§ Data:
------------

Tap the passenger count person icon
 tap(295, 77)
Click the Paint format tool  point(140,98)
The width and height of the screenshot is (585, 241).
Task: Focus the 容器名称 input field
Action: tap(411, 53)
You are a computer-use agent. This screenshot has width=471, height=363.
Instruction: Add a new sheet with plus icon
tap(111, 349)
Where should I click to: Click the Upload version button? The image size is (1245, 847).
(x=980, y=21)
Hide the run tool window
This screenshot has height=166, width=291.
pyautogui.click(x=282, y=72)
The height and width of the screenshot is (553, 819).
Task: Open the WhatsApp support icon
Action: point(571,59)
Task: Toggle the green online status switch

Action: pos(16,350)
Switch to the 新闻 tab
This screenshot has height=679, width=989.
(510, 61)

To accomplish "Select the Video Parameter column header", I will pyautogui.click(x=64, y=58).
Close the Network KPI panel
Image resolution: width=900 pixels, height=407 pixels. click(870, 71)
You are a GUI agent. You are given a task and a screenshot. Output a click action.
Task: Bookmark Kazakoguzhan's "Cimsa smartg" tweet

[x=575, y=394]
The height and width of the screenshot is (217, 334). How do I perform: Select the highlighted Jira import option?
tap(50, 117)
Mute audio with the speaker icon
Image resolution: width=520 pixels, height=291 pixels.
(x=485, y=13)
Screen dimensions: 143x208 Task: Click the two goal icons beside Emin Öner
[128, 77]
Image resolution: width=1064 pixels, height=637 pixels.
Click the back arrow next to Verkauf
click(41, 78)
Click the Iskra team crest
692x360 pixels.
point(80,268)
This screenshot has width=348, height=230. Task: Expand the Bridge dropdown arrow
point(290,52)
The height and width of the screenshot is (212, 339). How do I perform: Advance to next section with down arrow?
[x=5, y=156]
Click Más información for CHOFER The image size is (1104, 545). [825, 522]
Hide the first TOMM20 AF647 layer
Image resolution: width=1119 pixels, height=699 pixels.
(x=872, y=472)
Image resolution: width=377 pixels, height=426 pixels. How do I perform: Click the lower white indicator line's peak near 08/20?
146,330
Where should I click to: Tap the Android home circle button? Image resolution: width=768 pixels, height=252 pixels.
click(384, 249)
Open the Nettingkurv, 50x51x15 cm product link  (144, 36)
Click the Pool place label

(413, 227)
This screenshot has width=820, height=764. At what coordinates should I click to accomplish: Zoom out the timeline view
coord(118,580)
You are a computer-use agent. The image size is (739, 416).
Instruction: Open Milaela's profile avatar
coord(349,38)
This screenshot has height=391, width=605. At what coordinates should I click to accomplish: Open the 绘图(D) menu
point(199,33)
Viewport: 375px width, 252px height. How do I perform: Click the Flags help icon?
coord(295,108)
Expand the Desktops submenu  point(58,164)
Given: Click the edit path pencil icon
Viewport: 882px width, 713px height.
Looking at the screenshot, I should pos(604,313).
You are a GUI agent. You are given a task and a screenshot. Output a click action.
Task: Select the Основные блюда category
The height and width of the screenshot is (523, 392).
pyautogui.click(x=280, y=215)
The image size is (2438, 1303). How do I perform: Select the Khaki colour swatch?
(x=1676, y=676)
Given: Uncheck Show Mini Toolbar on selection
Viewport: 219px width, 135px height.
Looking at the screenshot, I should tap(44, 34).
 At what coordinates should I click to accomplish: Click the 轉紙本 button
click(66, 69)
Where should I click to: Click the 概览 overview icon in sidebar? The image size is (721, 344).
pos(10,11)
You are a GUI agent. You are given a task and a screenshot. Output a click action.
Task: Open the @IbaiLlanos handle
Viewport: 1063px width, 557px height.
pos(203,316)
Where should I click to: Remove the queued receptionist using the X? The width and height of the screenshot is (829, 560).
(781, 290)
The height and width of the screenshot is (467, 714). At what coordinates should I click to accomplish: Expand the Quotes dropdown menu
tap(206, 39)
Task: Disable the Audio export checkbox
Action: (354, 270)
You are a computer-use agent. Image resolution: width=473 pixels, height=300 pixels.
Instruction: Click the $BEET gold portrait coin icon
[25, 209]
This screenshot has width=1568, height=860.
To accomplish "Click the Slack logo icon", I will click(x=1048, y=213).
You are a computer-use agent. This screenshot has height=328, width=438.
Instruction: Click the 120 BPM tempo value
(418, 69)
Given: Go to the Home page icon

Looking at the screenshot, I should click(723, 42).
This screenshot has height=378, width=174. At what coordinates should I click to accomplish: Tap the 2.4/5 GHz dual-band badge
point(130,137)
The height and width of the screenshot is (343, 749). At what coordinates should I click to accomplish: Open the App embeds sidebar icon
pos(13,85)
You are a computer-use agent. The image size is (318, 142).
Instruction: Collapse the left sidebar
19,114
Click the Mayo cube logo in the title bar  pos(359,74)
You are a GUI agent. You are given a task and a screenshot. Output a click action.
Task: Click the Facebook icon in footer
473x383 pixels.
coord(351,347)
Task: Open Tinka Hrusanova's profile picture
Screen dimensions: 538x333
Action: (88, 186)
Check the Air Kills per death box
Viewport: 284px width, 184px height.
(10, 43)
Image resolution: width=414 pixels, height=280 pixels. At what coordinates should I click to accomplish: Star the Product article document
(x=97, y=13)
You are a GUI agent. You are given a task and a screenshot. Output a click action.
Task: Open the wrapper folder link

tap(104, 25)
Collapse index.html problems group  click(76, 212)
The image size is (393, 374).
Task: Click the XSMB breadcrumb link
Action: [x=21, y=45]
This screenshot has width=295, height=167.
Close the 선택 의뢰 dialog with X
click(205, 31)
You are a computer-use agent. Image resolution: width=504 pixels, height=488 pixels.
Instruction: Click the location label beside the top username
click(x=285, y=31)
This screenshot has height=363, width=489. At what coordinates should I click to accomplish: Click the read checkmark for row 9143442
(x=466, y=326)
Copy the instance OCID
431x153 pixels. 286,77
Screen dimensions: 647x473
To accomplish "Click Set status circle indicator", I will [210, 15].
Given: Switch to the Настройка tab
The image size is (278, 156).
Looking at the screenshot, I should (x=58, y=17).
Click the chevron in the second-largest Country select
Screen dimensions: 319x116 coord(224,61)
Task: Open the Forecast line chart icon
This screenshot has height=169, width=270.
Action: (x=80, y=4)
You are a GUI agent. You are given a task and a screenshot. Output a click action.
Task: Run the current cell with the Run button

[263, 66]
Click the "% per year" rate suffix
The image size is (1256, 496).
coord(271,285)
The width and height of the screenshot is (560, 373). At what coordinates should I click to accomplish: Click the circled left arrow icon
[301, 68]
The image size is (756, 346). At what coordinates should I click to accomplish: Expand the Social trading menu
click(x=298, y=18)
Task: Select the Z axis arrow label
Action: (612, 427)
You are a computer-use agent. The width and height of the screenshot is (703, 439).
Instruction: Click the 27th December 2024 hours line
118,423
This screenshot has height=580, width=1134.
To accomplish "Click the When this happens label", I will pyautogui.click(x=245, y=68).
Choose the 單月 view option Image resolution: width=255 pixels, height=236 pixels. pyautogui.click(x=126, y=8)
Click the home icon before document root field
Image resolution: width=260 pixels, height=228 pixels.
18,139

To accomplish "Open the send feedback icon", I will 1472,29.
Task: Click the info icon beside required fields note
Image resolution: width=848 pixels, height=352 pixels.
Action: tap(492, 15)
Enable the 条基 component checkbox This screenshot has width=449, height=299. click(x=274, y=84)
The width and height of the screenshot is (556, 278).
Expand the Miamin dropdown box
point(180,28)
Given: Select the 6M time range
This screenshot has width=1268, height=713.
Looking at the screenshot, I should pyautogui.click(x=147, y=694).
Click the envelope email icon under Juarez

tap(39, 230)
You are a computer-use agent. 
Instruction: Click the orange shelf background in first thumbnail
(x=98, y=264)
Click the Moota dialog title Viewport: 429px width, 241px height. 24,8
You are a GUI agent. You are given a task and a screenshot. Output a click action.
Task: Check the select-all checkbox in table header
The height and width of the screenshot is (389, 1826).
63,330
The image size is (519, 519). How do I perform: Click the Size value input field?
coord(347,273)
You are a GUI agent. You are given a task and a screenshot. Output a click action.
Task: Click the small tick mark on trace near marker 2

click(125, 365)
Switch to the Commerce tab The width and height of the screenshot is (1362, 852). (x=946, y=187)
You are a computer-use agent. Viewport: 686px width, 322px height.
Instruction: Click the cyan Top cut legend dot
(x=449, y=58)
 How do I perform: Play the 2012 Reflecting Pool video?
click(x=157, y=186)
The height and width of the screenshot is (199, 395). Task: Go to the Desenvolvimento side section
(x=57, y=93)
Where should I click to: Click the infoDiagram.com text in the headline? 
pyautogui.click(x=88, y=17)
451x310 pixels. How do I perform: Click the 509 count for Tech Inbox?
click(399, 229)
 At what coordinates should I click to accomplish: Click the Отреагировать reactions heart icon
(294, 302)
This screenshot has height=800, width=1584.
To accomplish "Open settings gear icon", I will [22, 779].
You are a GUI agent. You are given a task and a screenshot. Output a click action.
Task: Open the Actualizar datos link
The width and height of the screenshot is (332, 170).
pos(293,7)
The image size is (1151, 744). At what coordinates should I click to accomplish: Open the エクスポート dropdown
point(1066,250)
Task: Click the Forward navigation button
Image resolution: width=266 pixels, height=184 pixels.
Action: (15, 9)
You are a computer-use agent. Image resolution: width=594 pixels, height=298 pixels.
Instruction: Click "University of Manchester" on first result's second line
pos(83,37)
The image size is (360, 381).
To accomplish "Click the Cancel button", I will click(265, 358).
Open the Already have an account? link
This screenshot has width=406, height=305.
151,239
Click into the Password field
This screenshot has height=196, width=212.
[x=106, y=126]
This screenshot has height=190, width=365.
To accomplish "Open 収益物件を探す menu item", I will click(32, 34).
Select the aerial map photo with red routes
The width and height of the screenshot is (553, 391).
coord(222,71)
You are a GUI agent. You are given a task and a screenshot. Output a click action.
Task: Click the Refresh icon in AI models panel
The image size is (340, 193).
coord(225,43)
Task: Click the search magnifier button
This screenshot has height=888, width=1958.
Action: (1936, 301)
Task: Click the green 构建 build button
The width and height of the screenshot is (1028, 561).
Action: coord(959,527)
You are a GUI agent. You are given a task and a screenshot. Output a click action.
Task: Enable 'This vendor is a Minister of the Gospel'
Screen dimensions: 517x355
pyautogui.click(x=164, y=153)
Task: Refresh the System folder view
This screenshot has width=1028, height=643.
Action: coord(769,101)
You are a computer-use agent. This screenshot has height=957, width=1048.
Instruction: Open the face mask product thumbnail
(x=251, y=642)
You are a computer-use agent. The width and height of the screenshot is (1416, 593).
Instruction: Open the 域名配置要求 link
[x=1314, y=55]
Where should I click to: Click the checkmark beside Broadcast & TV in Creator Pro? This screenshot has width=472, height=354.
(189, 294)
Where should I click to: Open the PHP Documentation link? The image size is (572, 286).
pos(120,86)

------------

§ Exercise directions: Copy out every line from the records that has the word "Enable".

§ Output of the exercise:
Enable the 条基 component checkbox This screenshot has width=449, height=299. click(x=274, y=84)
Task: Enable 'This vendor is a Minister of the Gospel'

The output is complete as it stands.